Input for this task START

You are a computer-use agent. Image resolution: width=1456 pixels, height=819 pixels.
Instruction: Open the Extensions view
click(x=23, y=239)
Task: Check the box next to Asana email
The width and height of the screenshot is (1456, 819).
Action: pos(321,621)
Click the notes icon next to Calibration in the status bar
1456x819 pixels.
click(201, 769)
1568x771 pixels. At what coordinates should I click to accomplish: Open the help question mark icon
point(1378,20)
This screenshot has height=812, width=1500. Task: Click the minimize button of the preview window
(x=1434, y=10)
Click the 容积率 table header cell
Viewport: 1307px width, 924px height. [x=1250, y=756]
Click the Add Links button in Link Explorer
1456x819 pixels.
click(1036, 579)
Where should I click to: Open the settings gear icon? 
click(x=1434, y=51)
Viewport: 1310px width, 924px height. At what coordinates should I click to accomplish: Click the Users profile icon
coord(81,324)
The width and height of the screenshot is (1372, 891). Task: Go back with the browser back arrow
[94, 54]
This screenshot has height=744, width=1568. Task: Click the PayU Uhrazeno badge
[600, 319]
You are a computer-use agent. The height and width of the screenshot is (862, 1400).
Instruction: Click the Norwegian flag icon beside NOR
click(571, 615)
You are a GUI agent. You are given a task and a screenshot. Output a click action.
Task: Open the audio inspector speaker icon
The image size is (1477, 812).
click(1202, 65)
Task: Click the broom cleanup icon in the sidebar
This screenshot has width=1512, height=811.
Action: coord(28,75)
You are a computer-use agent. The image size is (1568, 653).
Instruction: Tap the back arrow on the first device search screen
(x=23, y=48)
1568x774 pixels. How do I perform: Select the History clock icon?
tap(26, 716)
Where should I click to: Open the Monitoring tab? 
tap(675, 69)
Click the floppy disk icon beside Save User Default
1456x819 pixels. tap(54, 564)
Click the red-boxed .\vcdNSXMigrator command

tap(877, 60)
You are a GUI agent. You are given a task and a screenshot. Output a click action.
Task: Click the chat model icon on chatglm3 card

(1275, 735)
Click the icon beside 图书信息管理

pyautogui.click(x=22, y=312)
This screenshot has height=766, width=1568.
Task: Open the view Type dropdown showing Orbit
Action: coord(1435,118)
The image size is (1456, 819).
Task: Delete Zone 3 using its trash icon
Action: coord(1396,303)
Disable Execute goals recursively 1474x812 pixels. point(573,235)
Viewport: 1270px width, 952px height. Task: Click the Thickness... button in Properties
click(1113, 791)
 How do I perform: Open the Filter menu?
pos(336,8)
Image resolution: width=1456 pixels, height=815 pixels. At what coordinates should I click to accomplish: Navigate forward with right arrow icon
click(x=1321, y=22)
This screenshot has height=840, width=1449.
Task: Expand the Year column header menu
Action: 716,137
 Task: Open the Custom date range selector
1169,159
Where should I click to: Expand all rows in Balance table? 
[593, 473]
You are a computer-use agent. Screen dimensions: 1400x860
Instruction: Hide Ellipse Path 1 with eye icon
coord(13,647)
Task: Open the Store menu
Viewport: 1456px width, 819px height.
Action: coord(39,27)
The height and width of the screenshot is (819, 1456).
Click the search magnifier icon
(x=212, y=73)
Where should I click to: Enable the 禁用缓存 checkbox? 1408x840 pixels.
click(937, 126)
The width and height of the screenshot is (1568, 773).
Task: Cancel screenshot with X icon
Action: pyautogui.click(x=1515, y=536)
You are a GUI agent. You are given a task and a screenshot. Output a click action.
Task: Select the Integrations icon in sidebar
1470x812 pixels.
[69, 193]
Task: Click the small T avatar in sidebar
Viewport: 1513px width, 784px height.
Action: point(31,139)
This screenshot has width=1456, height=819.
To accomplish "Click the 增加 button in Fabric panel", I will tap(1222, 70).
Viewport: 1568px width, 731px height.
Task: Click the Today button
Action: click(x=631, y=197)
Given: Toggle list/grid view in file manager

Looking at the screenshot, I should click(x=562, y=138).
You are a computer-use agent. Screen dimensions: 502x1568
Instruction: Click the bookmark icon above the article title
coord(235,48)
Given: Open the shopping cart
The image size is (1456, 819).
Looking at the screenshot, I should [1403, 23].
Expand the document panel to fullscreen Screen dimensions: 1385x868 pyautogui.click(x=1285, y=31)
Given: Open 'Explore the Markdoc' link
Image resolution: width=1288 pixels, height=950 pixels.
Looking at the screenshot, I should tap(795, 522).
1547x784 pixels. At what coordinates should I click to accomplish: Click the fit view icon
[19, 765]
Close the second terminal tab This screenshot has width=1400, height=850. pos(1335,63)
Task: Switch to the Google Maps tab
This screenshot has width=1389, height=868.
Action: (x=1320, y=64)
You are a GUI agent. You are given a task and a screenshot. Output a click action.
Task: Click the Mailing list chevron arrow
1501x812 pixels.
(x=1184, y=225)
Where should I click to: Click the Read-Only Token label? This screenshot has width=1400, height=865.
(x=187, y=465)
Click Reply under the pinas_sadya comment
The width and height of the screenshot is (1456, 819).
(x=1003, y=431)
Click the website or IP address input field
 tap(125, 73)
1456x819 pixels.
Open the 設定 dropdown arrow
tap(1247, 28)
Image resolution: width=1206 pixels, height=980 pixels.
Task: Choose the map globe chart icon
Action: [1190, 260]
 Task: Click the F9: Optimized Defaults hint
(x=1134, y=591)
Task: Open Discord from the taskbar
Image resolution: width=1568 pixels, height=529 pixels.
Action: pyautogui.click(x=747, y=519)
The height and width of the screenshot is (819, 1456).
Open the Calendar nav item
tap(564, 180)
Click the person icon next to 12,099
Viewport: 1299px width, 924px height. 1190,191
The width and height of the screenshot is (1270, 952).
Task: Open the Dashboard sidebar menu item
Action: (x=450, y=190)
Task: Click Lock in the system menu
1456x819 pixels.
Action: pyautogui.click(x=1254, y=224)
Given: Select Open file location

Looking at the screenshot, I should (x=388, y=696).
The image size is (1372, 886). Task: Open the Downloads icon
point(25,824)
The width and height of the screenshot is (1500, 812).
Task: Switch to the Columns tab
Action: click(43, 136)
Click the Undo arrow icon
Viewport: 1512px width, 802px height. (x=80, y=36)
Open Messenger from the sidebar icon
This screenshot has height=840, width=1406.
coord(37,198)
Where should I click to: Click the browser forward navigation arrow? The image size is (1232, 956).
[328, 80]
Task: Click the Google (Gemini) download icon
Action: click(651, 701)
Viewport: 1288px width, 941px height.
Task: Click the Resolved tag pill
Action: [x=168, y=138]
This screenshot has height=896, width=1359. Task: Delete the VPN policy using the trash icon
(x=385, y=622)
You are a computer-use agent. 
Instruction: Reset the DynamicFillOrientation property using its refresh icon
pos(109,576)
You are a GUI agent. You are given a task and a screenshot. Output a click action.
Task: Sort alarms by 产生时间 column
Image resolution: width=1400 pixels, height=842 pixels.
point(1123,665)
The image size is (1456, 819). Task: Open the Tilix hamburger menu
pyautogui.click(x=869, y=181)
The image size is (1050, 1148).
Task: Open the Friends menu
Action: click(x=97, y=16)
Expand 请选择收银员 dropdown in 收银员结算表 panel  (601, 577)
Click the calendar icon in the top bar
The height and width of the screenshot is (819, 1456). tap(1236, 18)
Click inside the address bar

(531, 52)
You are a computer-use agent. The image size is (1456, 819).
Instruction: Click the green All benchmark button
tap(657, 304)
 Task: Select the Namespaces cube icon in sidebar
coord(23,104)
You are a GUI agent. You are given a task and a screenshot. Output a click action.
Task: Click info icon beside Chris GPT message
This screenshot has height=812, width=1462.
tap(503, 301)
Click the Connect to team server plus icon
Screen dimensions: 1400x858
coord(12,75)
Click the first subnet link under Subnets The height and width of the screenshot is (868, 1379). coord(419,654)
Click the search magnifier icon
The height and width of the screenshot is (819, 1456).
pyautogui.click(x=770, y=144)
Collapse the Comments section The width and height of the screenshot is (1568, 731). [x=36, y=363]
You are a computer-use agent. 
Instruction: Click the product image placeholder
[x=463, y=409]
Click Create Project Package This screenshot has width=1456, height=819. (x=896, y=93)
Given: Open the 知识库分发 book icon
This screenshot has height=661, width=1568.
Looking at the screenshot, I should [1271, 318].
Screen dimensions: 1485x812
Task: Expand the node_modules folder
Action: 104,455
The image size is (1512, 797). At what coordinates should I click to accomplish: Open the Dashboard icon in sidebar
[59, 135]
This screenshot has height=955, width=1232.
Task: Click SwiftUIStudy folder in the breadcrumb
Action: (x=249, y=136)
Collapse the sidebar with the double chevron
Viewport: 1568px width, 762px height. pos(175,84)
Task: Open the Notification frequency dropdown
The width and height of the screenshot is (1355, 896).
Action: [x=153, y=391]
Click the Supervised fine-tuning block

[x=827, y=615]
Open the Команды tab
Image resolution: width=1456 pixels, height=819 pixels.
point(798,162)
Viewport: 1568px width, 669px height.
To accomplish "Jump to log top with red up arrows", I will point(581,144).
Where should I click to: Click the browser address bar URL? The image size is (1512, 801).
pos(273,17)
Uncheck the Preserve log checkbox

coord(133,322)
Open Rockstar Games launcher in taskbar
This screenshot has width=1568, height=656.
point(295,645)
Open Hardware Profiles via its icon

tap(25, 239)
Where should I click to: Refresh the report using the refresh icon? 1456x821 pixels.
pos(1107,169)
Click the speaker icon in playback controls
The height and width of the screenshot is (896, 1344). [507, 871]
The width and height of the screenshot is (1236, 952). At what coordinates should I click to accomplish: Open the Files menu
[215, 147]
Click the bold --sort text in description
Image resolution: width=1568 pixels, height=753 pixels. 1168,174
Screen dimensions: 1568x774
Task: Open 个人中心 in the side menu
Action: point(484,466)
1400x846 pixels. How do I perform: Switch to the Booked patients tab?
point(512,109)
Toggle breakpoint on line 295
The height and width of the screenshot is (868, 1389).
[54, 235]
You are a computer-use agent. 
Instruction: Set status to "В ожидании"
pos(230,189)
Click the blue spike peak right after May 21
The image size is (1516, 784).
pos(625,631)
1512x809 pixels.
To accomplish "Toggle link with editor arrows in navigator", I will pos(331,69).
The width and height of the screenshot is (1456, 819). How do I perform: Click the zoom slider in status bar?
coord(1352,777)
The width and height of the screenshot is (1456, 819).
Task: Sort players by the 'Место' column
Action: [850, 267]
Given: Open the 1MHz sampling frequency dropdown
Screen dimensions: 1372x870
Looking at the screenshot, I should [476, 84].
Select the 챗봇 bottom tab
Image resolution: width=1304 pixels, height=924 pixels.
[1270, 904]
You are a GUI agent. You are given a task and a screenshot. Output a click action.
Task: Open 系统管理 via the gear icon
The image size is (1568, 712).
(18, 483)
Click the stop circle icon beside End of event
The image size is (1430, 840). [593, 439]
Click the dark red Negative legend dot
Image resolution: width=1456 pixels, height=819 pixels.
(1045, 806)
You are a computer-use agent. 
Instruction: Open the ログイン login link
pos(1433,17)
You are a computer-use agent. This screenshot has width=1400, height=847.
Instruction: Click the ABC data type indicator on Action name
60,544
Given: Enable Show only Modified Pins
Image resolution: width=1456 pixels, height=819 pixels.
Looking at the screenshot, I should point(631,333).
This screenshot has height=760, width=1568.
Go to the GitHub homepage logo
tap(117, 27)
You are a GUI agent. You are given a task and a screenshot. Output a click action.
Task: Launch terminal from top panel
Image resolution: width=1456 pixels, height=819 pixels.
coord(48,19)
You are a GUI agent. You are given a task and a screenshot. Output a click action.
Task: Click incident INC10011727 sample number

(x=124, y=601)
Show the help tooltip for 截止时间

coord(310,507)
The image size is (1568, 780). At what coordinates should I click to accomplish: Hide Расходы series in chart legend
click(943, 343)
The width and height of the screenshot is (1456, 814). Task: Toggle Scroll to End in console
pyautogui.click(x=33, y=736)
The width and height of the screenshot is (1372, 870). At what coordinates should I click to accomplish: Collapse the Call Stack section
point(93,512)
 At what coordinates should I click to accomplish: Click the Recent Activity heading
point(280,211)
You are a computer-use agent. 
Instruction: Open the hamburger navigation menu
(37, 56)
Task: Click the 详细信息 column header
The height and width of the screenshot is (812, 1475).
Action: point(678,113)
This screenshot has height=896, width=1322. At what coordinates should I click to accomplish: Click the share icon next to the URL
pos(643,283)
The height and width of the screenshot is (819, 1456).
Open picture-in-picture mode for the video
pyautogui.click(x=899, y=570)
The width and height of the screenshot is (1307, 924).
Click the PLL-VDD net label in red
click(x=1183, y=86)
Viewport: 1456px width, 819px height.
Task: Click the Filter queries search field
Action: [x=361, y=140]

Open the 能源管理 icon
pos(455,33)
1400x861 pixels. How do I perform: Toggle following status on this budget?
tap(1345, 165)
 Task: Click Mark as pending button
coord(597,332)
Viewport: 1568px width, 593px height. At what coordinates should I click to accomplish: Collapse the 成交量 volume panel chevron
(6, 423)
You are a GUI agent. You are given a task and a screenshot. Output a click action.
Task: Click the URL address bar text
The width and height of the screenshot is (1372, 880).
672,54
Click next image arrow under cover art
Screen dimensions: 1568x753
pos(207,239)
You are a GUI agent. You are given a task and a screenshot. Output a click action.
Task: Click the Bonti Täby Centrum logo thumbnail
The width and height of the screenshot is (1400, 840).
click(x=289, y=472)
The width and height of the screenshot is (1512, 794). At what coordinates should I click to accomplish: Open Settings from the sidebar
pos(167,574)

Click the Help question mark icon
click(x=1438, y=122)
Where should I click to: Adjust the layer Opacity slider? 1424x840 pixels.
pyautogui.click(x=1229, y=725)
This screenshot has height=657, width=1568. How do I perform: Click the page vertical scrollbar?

Input for this task END

The answer is the lines above between the line holding "Task: Sort alarms by 产生时间 column" and the line holding "Given: Open the 知识库分发 book icon", inclusive, each written out exactly, and no others.

Task: Sort alarms by 产生时间 column
Image resolution: width=1400 pixels, height=842 pixels.
point(1123,665)
The image size is (1456, 819). Task: Open the Tilix hamburger menu
pyautogui.click(x=869, y=181)
The image size is (1050, 1148).
Task: Open the Friends menu
Action: click(x=97, y=16)
Expand 请选择收银员 dropdown in 收银员结算表 panel  (601, 577)
Click the calendar icon in the top bar
The height and width of the screenshot is (819, 1456). tap(1236, 18)
Click inside the address bar

(531, 52)
You are a computer-use agent. The image size is (1456, 819).
Instruction: Click the green All benchmark button
tap(657, 304)
 Task: Select the Namespaces cube icon in sidebar
coord(23,104)
You are a GUI agent. You are given a task and a screenshot. Output a click action.
Task: Click info icon beside Chris GPT message
This screenshot has height=812, width=1462.
tap(503, 301)
Click the Connect to team server plus icon
Screen dimensions: 1400x858
coord(12,75)
Click the first subnet link under Subnets The height and width of the screenshot is (868, 1379). coord(419,654)
Click the search magnifier icon
The height and width of the screenshot is (819, 1456).
pyautogui.click(x=770, y=144)
Collapse the Comments section The width and height of the screenshot is (1568, 731). [x=36, y=363]
You are a computer-use agent. 
Instruction: Click the product image placeholder
[x=463, y=409]
Click Create Project Package This screenshot has width=1456, height=819. (x=896, y=93)
Given: Open the 知识库分发 book icon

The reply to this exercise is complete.